There might be many reasons why, when valuing a purchase price acquisition (PPA), the weighted average cost of capital (WACC) doesn’t match the internal rate of return (IRR) generated by the forecast and the price—for example, overpaying, tax planning, overestimation of synergies, or management’s desire to show revenue as early as possible. One thing appraisers should not do: abandon sound finance theory by making inappropriate nonsystematic risk (alpha) adjustments, says Alicia Grosman, a valuation director in PricewaterhouseCoopers’ transaction services, who spoke at the ASA's 20th annual conference on Current Topics in Business Valuations this past Monday in Manhattan.

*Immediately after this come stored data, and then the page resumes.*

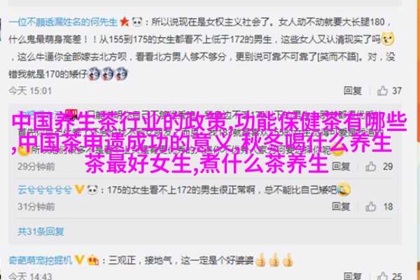Click the red star badge beside 何先生
Screen dimensions: 420x280
[125, 22]
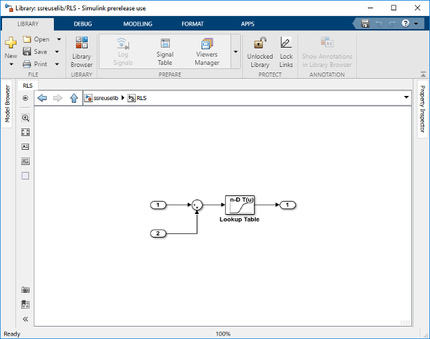Select the Lookup Table block

click(x=240, y=205)
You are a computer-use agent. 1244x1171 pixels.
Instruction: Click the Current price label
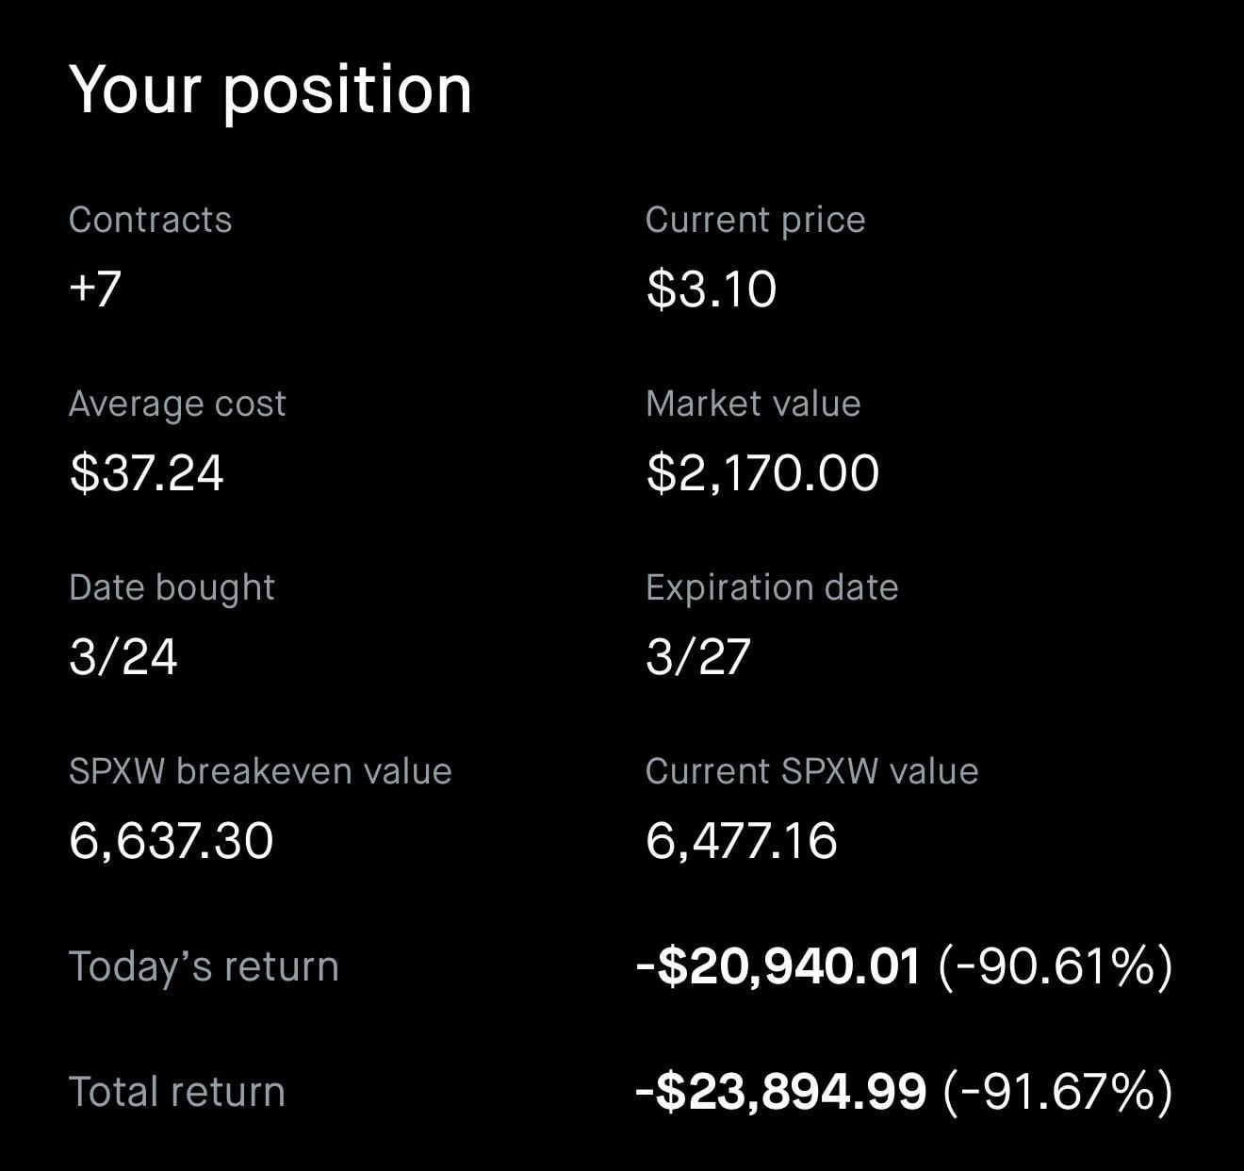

“WACC is based on systematic risk, so adjusting it for unsystematic risk takes it out of the financial theory based in the CAPM approach and your cost of equity analyses,” Grosman told attendees. “It may also be inconsistent with the concept of fair value accounting.” Before adding premiums or using the IRR—practices that can cause problems in the PPA and all future impairment tests—Grosman suggests that appraisers:
- Use the actual purchase price—one that doesn’t include compensation, settlements of other relationships, nonoperating assets, or liabilities, etc.
- Pay particular attention to discount rates when analyzing the intangibles (in the most obvious situation, overpayment will result in higher goodwill, which presents more impairment risks).
- Double-check the comparables and other inputs.
Finally, “remember that there may be good reasons for a gap between WACC and IRR,” Grosman said, “but you need to recognize and justify them.”